This week’s Tech Deep Dive looks at where LLMs fall short, using a deceptively simple example: the Subset Sum Problem.
The Problem
Imagine you have a group of T people that you need to allocate across N houses. Each house has a different capacity, and your goal is to pick the right combination of houses to fit everyone perfectly.
Mathematically, this turns into the subset sum problem, finding a subset of numbers that add up to a target (in this case, the total number of people).
Sounds easy? It’s not.
Subset sum is what computer scientists call NP-complete, meaning there’s no known efficient (polynomial-time) algorithm to solve it. The only guaranteed way is to check every possible combination... However, the number of combinations grows exponentially with the size of your list.
Even with just 50 or 60 elements, a brute-force approach could take years on a normal computer.
Why This Matters
NP problems show up everywhere, from the travelling salesman problem (TSP) to routing and resource allocation. These are real-world challenges that can’t easily be cracked by pattern recognition alone.
And that’s where LLMs hit their limits.
Testing LLMs vs Classical Methods
In a recent internal experiment, we compared three approaches to solving a version of this problem:
GPT (LLM-based reasoning)
Google OR-Tools (CPSAT solver)
A dynamic programming method
The results were clear:
For small or medium-sized cases (e.g. 100 houses and 1,000 people), GPT gave reasonable answers in about 30 seconds.
As problem size grew, response times shot up (up to four minutes) and accuracy dropped.
######
**TASK STATEMENT**
Rewrite the passage of the subset sum write-up between "Mathematically, this turns" and "of your list.", inclusive, replacing "exponentially" with "rapidly". None of the data is needed for this work.
######
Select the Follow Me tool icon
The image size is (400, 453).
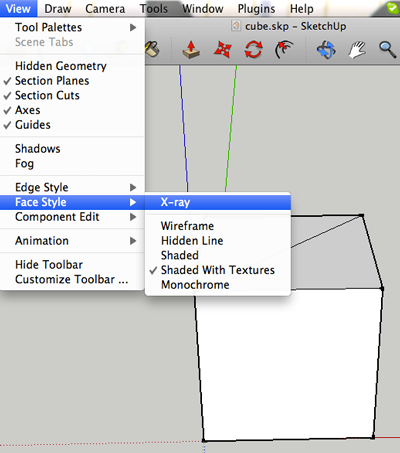(x=284, y=50)
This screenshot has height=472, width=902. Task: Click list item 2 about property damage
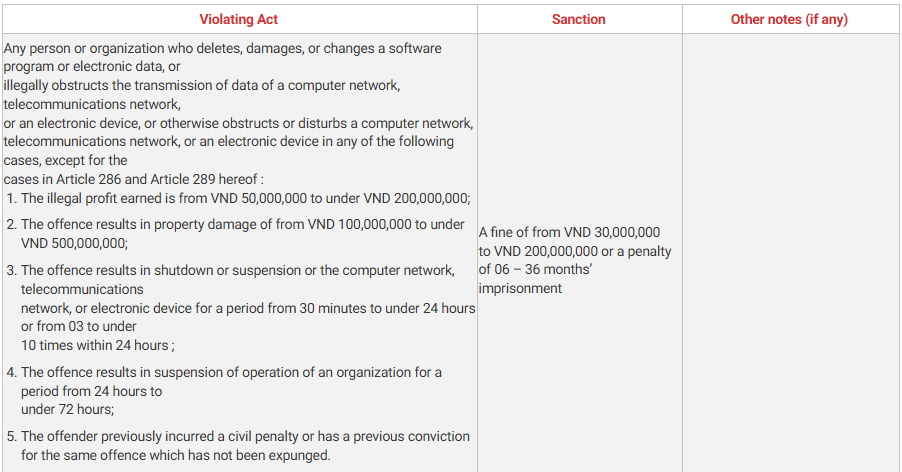pyautogui.click(x=242, y=225)
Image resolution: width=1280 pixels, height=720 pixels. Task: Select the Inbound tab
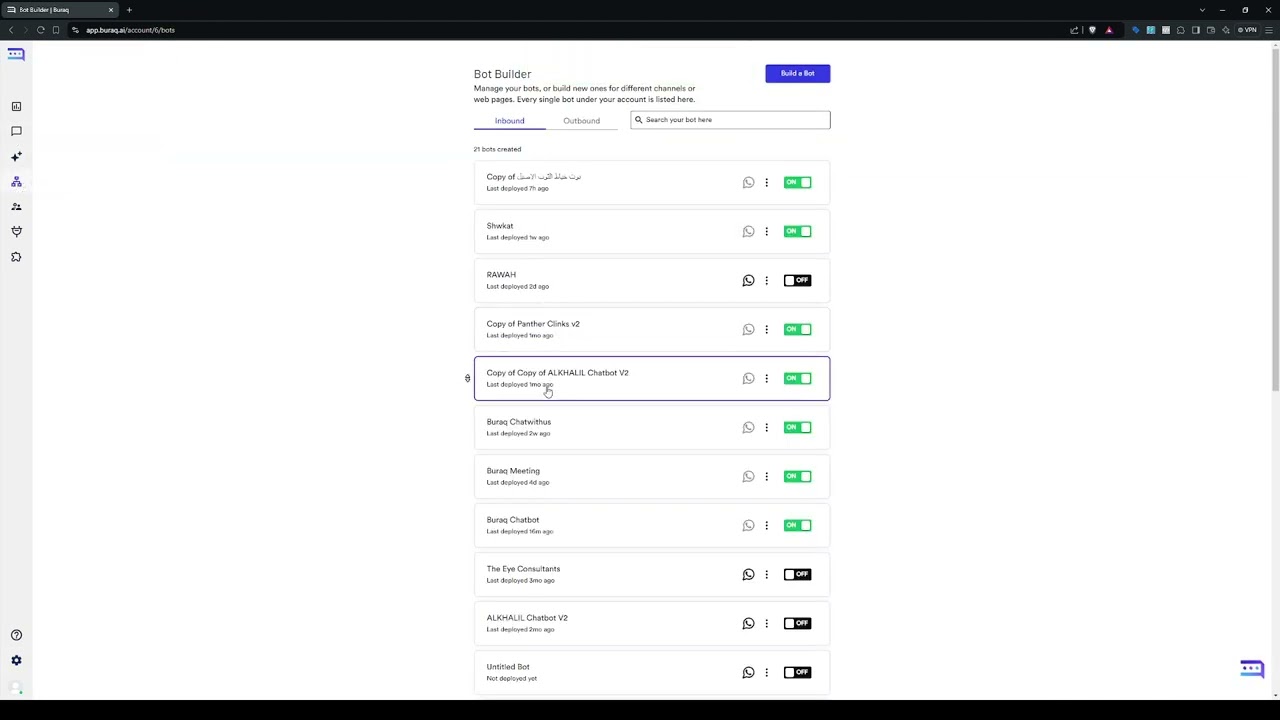(509, 121)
######
**ANSWER AREA**
Mathematically, this turns into the subset sum problem, finding a subset of numbers that add up to a target (in this case, the total number of people).
Sounds easy? It’s not.
Subset sum is what computer scientists call NP-complete, meaning there’s no known efficient (polynomial-time) algorithm to solve it. The only guaranteed way is to check every possible combination... However, the number of combinations grows rapidly with the size of your list.